EXERCISE INSTRUCTIONS – Count the lines in the data below holding the string "Given" and write the total by itself.

Pixel coordinate grounding data
------------------------

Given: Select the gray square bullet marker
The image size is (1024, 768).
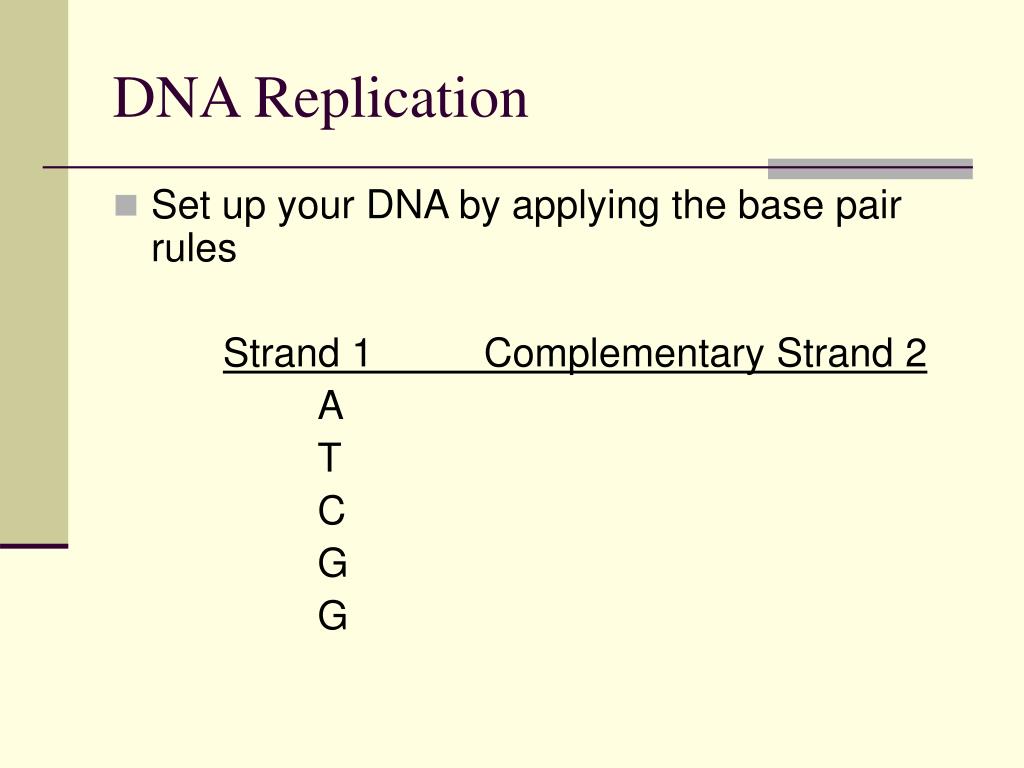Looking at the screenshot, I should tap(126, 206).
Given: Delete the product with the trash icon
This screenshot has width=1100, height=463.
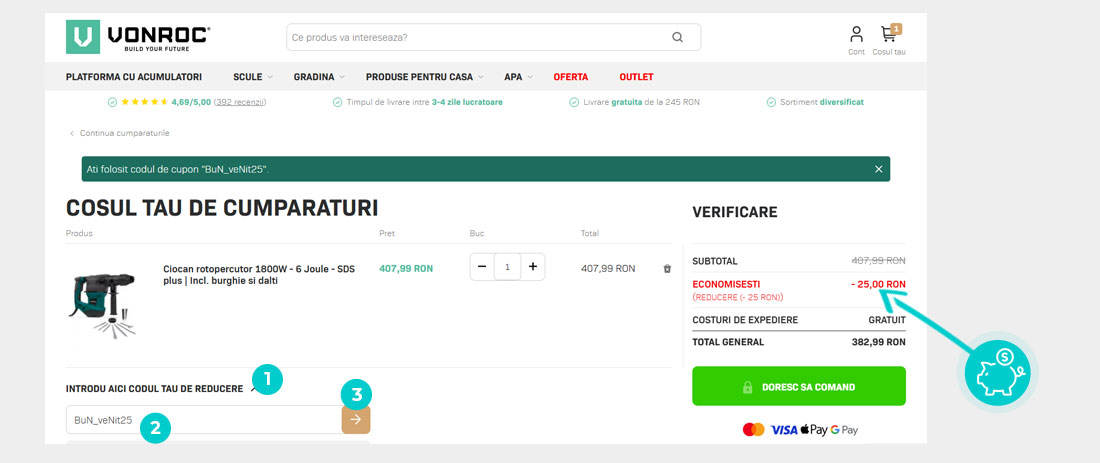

------------------------

EXERCISE OUTPUT – 2